* [SUPPLIED DATA]
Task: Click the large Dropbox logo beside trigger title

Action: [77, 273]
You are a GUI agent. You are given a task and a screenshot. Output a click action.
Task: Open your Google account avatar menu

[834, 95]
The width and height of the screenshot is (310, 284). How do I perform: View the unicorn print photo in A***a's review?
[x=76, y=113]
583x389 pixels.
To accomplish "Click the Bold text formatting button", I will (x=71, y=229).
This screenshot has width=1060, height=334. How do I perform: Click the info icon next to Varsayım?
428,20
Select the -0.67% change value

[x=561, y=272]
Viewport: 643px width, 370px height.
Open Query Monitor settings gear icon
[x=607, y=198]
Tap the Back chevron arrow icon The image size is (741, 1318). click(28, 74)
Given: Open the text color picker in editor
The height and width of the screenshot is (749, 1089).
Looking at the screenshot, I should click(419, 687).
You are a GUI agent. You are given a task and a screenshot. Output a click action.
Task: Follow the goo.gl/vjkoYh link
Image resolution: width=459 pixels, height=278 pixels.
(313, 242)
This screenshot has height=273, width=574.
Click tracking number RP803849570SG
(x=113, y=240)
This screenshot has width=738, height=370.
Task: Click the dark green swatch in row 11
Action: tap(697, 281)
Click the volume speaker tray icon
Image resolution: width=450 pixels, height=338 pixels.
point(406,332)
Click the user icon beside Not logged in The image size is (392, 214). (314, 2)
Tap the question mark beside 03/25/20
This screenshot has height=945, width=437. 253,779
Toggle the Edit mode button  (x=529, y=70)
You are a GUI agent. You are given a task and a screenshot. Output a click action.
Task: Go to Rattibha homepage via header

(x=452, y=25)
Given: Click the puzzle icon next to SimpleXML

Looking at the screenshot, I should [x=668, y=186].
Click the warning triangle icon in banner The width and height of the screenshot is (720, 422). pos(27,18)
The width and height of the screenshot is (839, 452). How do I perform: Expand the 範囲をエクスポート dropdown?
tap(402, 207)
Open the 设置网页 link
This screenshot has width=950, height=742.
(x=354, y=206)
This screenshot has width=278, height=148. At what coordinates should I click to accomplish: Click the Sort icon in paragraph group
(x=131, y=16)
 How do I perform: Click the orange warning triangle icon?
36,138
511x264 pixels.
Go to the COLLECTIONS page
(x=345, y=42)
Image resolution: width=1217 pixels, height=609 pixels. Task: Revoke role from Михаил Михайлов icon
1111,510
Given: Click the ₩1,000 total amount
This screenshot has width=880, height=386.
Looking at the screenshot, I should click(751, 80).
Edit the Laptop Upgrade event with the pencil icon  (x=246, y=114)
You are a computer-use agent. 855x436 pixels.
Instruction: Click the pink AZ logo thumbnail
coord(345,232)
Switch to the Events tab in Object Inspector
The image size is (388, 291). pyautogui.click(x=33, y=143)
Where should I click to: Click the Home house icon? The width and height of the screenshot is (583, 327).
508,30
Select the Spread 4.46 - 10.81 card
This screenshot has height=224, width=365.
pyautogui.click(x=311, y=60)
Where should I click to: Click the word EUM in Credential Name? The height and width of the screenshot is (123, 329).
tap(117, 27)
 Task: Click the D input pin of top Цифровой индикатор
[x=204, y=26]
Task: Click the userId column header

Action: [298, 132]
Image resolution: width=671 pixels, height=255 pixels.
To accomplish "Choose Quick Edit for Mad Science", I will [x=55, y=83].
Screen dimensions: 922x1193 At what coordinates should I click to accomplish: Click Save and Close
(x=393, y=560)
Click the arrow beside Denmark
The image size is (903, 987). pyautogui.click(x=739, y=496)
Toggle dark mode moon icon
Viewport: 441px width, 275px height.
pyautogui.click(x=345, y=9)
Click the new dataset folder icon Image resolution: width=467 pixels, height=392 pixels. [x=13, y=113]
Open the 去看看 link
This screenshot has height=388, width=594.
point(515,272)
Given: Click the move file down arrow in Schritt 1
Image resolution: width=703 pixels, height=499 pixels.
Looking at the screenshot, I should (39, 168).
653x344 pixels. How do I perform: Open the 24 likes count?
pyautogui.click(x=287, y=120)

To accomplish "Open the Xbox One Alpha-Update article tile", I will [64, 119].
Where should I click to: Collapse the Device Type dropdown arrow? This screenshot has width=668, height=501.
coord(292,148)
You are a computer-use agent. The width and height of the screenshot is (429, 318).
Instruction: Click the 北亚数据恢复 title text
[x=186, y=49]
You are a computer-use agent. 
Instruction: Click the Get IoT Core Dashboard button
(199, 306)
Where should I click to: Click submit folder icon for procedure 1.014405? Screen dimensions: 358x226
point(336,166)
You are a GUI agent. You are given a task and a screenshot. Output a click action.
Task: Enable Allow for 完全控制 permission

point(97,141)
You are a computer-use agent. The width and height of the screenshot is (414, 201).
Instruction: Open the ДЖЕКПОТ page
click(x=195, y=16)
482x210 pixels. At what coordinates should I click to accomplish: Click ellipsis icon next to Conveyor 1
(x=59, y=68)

* [WHAT YOU NEED TO DO] Each line above that holds the string "computer" should be copied and shown.

* [SOLUTION FOR THIS PROBLEM]
You are a computer-use agent. 855x436 pixels.
You are a computer-use agent. The width and height of the screenshot is (429, 318).
You are a computer-use agent. 
You are a computer-use agent. The width and height of the screenshot is (414, 201).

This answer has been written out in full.